Et voilà le jour tant attendu (c'est un mensonge).
Aujourd'hui, c'est mon anniversaire.
Je grogne à moitié avant de me lever, et d'enfiler mon uniforme. Je regarde l'heure, et il est bien trop tôt, mais je n'y fait pas vraiment attention. J'ai 12 ans, l'âge pendant lequel le corps se forme, les hormones se créées, tout ça tout ça. Je m'approche du miroir de la salle de bain de mon dortoir, et regarde mon visage, y cherchant des changements flagrants. Mes yeux gris soulignés par des cernes sont aussi vides que d'habitudes, mon visage droit aussi, mes cheveux toujours aussi emmêlés, et mon corps bien trop fin va très bien. Je soupir, mais de soulagement, presque ravi de voir que physiquement, je ne changes pas.
*Si en plus de mes mots, je commençais à ne plus pouvoir gérer mon corps, on serait mal parti. Tout au plus je vais grandir, mais rien de bien impressionnant. 1 mètre 70 peut-être ? Je n'en sais rien, et en faite, je m'en fiche.*
Une fois les dents et le visage lavé, les gens évités, et sorti de la salle commune, je vais directement en direction de ma salle de cours. La journée commence avec la métamorphose, l'un de mes cours favoris. J'écoute attentivement le cours, participe, et prends en note le plus important, et pendant la récréation, je réécris au propre mon cours. J'enchaîne avec l'histoire de la magie, je participe un peu moins, mais reste aussi assidu que pendant ma première heure, pour finir la matinée avec sortilèges. Une fois fais, je vais à la bibliothèque, révise, apprends, reprends un autre sujet, note, et je recommences, jusqu'à ce que je décide de changer d'air.
*Tiens. Je me sens plutôt serein pour une journée d'anniversaire.*
A mon plus grand désespoir, mes pères adorent les fêtes, les surprises et l'amusement. En général, ça me fait toujours plaisir, mais cette journée est tellement simple, cosy, ça me plais. Mais il ne faut pas que je commences à m'y faire.
Après avoir rangé toute mes affaires, je passes mon après-midi à me promener dans l’entièreté de l'établissement, en oubliant même l'heure du repas. L'imposante forme du château m'impressionne toujours autant, chaque pierre de chaque mur racontant une histoire à elle seule. Il est encadré par la figure sombre de la forêt interdite que l’on voit au loin, et le lac noir, sa surface miroitante cachant créatures et secrets noyés. Les grandes étendues d'herbes luxuriantes s'étalant sur des kilomètres créées un effet des plus majestueux.
L'école elle même n'a d'égale que sa chaleur et les mystères qu'elle renferme, voilà ce que je ressens à Poudlard.
En me promenant, après quelques heures de marche, voilà que je m'approche de la volière. J'entends le hululements des chouettes, les cris des hiboux, et le son de leurs griffes grattant le sol ou leurs perchoirs. J'entre à l'intérieur, et mes yeux s'illuminent. Je m'approche d'une petite chouette grise non loin de là, et commences à la caresser, la faisant hululer doucement, alors que ma propre voix fait preuve d'une tendresse immense. Mon visage, d’habitude si impassible, offre une expression de pure calme, de joie et de douceur.

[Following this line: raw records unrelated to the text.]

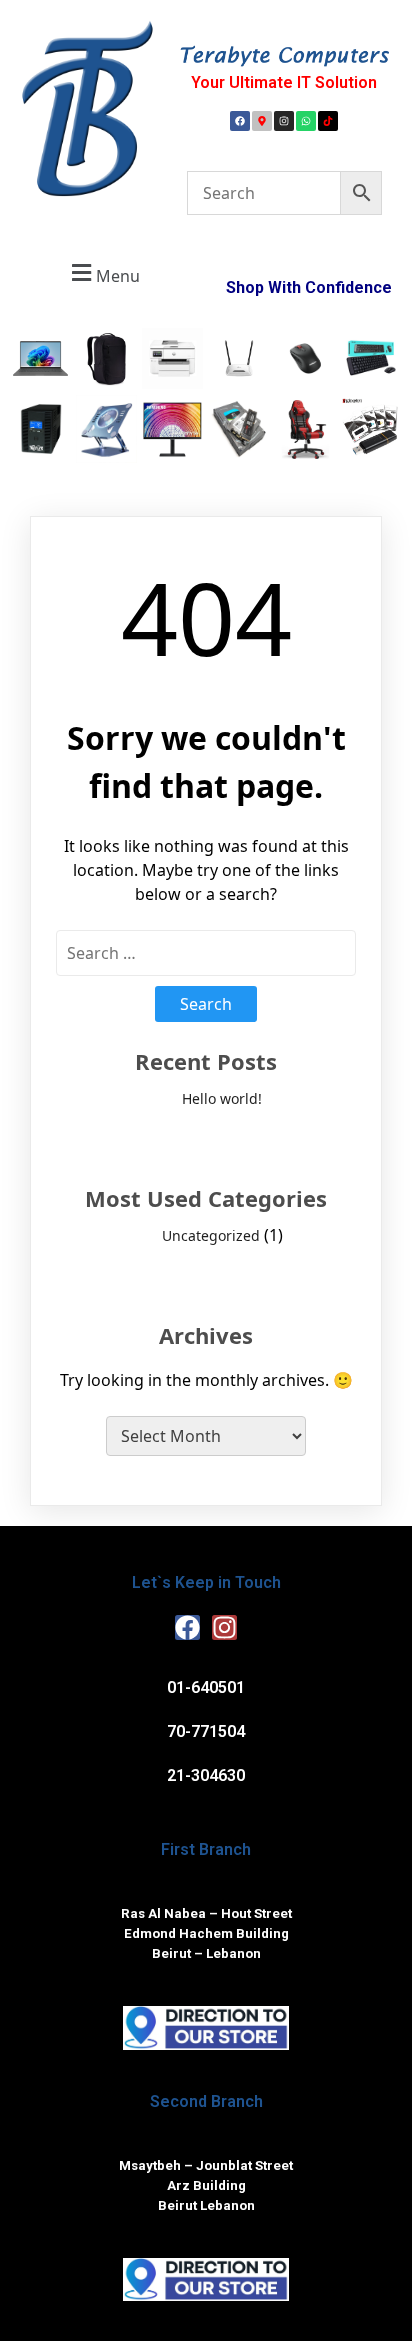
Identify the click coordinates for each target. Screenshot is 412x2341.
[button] (103, 273)
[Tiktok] (328, 121)
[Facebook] (240, 121)
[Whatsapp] (306, 121)
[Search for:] (206, 953)
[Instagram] (284, 121)
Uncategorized (211, 1235)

"Salut toi, comme tu es belle. J'espère que tu n'es pas trop fatiguée, repose toi si tu en a besoin, d'accord ?"

Je fais un grand sourire, avant de me tourner vers un hiboux grand duc, et de le caresser à son tour, tout en lui chuchotant des mots doux. Puis une autre chouette, une autre, et un hiboux, encore et encore.
Après une séance câlins très intense, j'aperçois une immense chouette noire près d'un perchoir à moitié plié. Je m'approche, et elle dépose doucement une lettre marron dans ma main, avant de demander des cajoleries à son tour. Je souris, et tout en ouvrant et lisant ce texte qui m’es dédié, je la câline doucement.


Pour notre tournesol !
De la part d'Uriel et de Michael.

Tu nous manques tellement si tu savais, j'espère que tu t'amuse bien à Poudlard ?
Et que tu travailles ?
Oh ! Ne lui met pas la pression, il travaille bien assez comme ça... Oui prépare toi, on a écrit tout nos petits commentaires hihi, mais comme ça, c'est comme si tu étais avec nous !

Quelle est t'as matière préférée ? As-tu des amis ? Est-ce que tu vas bien ? Bon, je t'embêtes sûrement avec mes questions, mais surtout : Bon anniversaire !!
Alala, 12 ans, l'âge des amours doux et de la fugacité !~
Ton père est complètement fou, mais bon ça, tu as l'habitude haha ! Ton cadeau t'attendras avec ceux de Noël, d'accord ?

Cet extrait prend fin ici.